A better method would be to discard the remnants of old thinking and embrace the cloud. For example, the U.S. should use the many cheap handheld devices currently proliferating on our city streets as the radios of the future. Instead of organizing our forces with old PC based thinking, the U.S. military should build resilient wireless networks based on current cellular technology wherever we fight. This would include developing the skills necessary to build networks so fast that an enemy cannot take them down. Surely the cost will be much less than trying to build unbreakable networks.

When the network is no longer the limiting factor, U.S. forces will be ready for informationized warfare: cyber-empowered soldiers, sailors, airmen and marines, armed with information from data crunching cloud farms that recognize patterns to discern the enemy’s actions — similar to what Amazon does today in predicting what you will buy next. The network and cloud based computing will feed the almost pre-cognitive actions of the informationized warriors. The resilient and ever-present networks will extend the reach of these warriors not just through vehicles that ply the skies, but also the land, sea, and undersea. Developing a warfighter’s Internet of things is the next step in the revolution of military affairs.

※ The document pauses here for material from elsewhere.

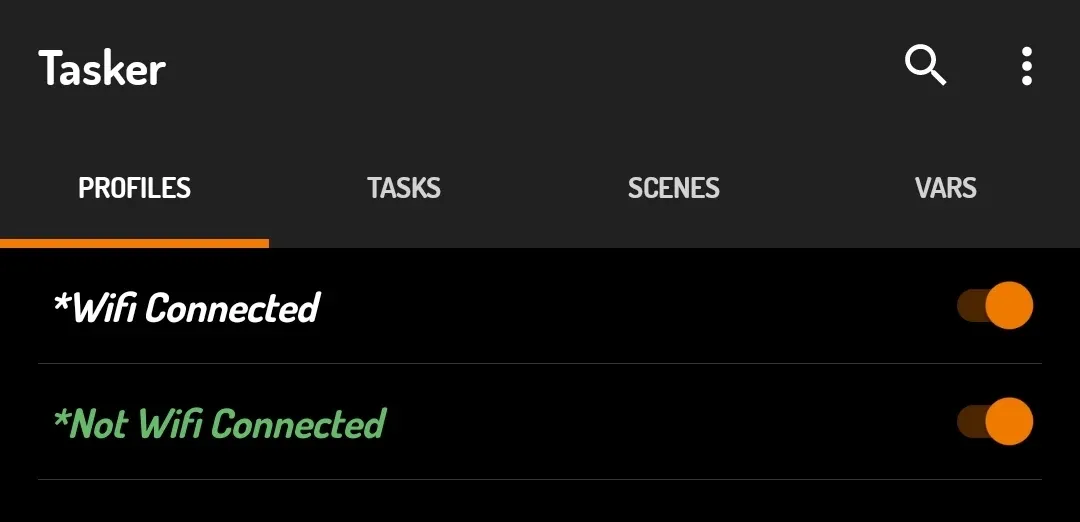Open the three-dot overflow menu
The image size is (1080, 522).
(1026, 66)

This will be a challenge for areas of the world like the Asia-Pacific. Given the tyranny of distance that is ever-present in the region, it is almost impossible to do command and control with the fidelity sometimes obtained in places like Iraq or Afghanistan. This is because a ubiquitous cyberspace does not currently exist. Nor do current communication systems have the range required to cover the Pacific theater. Thus, building the network is not just mission enabling, but instead must become the main focus of the mission. Each land, sea, air and space based asset may function as sensor and/or shooter, but more importantly will extend the coverage footprint. Survivable assets will venture toward the mission objective, all the while stretching the network along their route of travel. In the initial stages of a conflict, shooters will proceed towards coverage areas to get into the network. Eventually the area under coverage will extend throughout the operational area. Obviously, a global footprint would be desired for an expeditionary force, but this may be beyond the capability of current networking technology.

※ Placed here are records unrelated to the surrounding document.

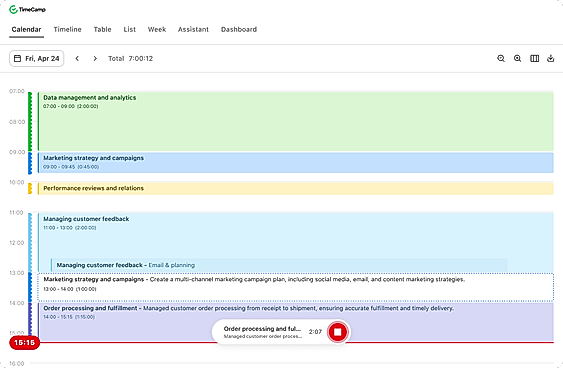Click the 15:15 current time marker
The image size is (563, 368).
click(24, 343)
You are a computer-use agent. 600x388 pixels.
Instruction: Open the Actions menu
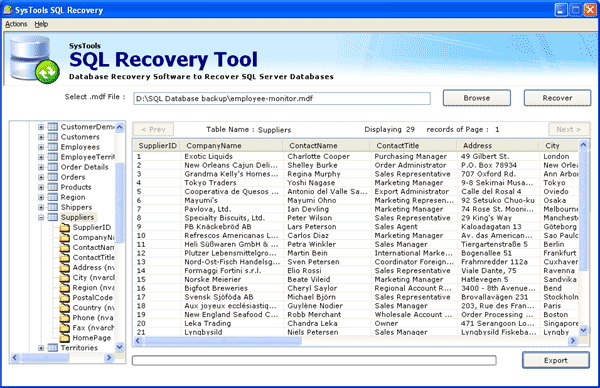point(16,24)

There is no doubt that the Pentagon has invested significant manpower into finding a solution posed to China’s anti-access/aerial denial (A2/AD) challenge. Unfortunately, the Defense Information Systems Agency’s role in managing the technical and security aspects of the JIE may ultimately provide a less-than informationized future force. As suggested, the answer to this challenge is the creation of a warfighter’s cloud that essentially creates the U.S. military’s version of an Internet of things, as the JIE end state envisions. This cloud could be built by extending wireless networks of all shapes and sizes over the widest areas possible. Utilizing best practices from industry will allow for the building of this defense Internet of things over vast areas.

In developed countries like the United States, a widespread cyber-network already exists. The Internet of things currently developing for commercial use allows for greater efficiency and collaboration. While such an idea may move well beyond the traditional expectation of warfighters, it is time to throw the box away that constrains thinking. As the number of uniformed servicemen and women declines and the number of aircraft follow a similar path, it will prove imperative that each warfighter and weapon system is employed in the most efficient manner possible. Achieving this end will depend on information — the very information a warfighter’s Internet of things will provide. The guiding principle for the new future may best be captured by a marketing slogan put out by Verizon several years ago, “Can you hear me now?”

Col. Robert S. Spalding III, PhD, B-2 pilot and former military fellow at the Council on Foreign Relations.

Dr. Adam Lowther is a Research Professor at the Air Force Research Institute.